Just before you begin your workout, it is essential to consume something that contains fast-acting carbohydrates. Options like applesauce or a sports drink can provide the necessary fuel to sustain you throughout your exercise session.

Equally important is the way you nourish your body after exercising. Your body needs to replenish the energy it expended and rebuild muscle tissue, requiring the right type of fuel. Consuming a high-protein, high-carb snack immediately after your workout, such as whole grain toast with peanut butter or Greek yogurt with granola and fruit, can aid in proper recovery.

For optimal results, it is recommended to have a balanced meal within two hours after your workout to continue supporting your body’s recovery process.


Eating More Frequently Can Help with Weight Gain

Many individuals struggle with gaining weight due to their small appetite and feeling full quickly.

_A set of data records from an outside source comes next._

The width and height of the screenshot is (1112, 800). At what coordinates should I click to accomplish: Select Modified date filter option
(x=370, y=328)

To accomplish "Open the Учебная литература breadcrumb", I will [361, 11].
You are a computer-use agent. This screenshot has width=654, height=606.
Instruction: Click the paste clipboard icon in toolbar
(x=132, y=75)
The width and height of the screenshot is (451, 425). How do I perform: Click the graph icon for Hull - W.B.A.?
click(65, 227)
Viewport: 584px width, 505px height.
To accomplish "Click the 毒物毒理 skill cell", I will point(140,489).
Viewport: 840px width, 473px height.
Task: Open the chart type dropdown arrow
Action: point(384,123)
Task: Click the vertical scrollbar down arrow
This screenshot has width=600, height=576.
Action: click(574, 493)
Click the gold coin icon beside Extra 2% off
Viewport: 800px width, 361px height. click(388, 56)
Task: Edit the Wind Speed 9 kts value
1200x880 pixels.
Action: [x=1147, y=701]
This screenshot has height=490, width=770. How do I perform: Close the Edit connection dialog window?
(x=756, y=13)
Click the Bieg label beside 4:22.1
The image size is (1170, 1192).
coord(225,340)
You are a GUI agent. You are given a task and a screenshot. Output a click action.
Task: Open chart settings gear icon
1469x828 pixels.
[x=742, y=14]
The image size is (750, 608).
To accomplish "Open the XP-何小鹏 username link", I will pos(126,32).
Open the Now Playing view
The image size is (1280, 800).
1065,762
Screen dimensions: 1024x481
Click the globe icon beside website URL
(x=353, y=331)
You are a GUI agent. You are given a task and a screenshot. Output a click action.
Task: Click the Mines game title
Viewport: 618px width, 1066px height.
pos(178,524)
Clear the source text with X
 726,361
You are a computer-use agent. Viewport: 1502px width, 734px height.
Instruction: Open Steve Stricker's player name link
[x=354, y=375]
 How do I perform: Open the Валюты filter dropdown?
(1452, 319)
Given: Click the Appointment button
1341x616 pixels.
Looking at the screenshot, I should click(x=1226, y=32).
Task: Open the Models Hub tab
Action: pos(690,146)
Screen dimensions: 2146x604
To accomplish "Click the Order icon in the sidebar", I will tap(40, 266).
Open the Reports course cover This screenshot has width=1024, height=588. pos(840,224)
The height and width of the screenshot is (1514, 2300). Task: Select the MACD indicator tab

If you fall into this category, consider incorporating smaller, more frequent meals into your daily routine. Instead of sticking to the traditional three meals a day (breakfast, lunch, and dinner), aim for five or six smaller meals. It is essential to choose foods that are both nutrient-rich and calorie-dense to maximize your calorie intake. Additionally, it is advisable to avoid drinking fluids before meals as it may interfere with your ability to consume sufficient amounts of food. By following these recommendations, you can ensure that you are getting the most out of every bite and promote healthy weight gain.